## WORK ITEM
Write out, word for word, the part of the TB prevention abstract that opens with "Keywords: post-exposure, latent" and closes with "des contacts étroits.".
[EXCERPTED TEXT]
Abstract
SETTING:
Rural Eastern Cape, South Africa.
OBJECTIVE:
To identify steps in the TB preventive care cascade from routinely collected data among TB patients at a district hospital prior to the implementation of a novel TB program.
DESIGN:
This was a retrospective study. We adapted the TB prevention cascade to measure indicators routinely collected at district hospitals for TB using a cascade framework to evaluate outcomes in the cohort of close contacts.
RESULTS:
A total of 1,722 charts of TB patients were reviewed. The majority of patients (87%) were newly diagnosed with no previous episodes of TB. A total of 1,548 (90%) patients identified at least one close contact. A total of 7,548 contacts were identified with a median of 4.9 (range 1–16) contacts per patient. Among all contacts identified, 2,913 (39%) were screened for TB. Only 15 (0.5%) started TB preventive therapy and 122 (4.4%) started TB treatment. Nearly 25% of all medical history and clinical information was left unanswered among the 1,722 TB charts reviewed.
CONCLUSION:
Few close contacts were screened or started on TB preventive therapy in this cohort. Primary care providers for TB care in district health facilities should be informed of best practices for screening and treating TB infection and disease.
Keywords: post-exposure, latent tuberculosis, infection treatment, close contacts
Abstract
CONTEXTE :
Le Cap Est rural, le Cap, Afrique du Sud.
OBJECTIF :
Identifier les étapes de la cascade de soins préventifs de la TB à partir des données de routine recueillies parmi des patients dans un hôpital de district avant la mise en œuvre d’un nouveau programme TB.
SCHÉMA :
Ceci était une étude rétrospective. Nous avons adapté la cascade de prévention de la TB pour mesurer les indicateurs recueillis en routine dans les hôpitaux de district pour la TB en utilisant un cadre en cascade afin d’évaluer les résultats dans la cohorte des contacts étroits.
RÉSULTATS :
Un total de 1 722 dossiers de patients TB a été revu. La majorité des patients (87%) avait un diagnostic nouveau sans épisode de TB préalable. Un total de 1 548 (90%) patients ont identifié au moins un contact étroit ; 7 548 contacts ont été identifiés avec une médiane de 4,9 (fourchette 1–16) contacts par patient. Parmi tous les contacts identifiés, 2 913 (39%) ont eu une recherche de TB. Seulement 15 (0,5%) ont initié le traitement préventif et 122 (4,4%) ont mis en route le traitement de TB. Près de 25% de tous les antécédents et autres informations cliniques n’était pas remplis dans les 1 722 dossiers TB revus.
[/EXCERPTED TEXT]
[RECORDED DATA]
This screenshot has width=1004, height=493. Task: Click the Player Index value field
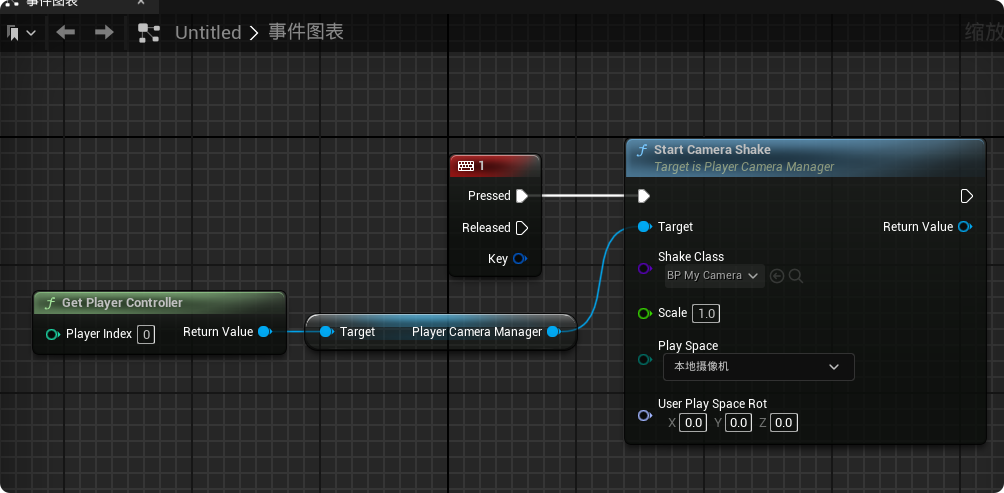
[/RECORDED DATA]
## TASK ANSWER
Keywords: post-exposure, latent tuberculosis, infection treatment, close contacts
Abstract
CONTEXTE :
Le Cap Est rural, le Cap, Afrique du Sud.
OBJECTIF :
Identifier les étapes de la cascade de soins préventifs de la TB à partir des données de routine recueillies parmi des patients dans un hôpital de district avant la mise en œuvre d’un nouveau programme TB.
SCHÉMA :
Ceci était une étude rétrospective. Nous avons adapté la cascade de prévention de la TB pour mesurer les indicateurs recueillis en routine dans les hôpitaux de district pour la TB en utilisant un cadre en cascade afin d’évaluer les résultats dans la cohorte des contacts étroits.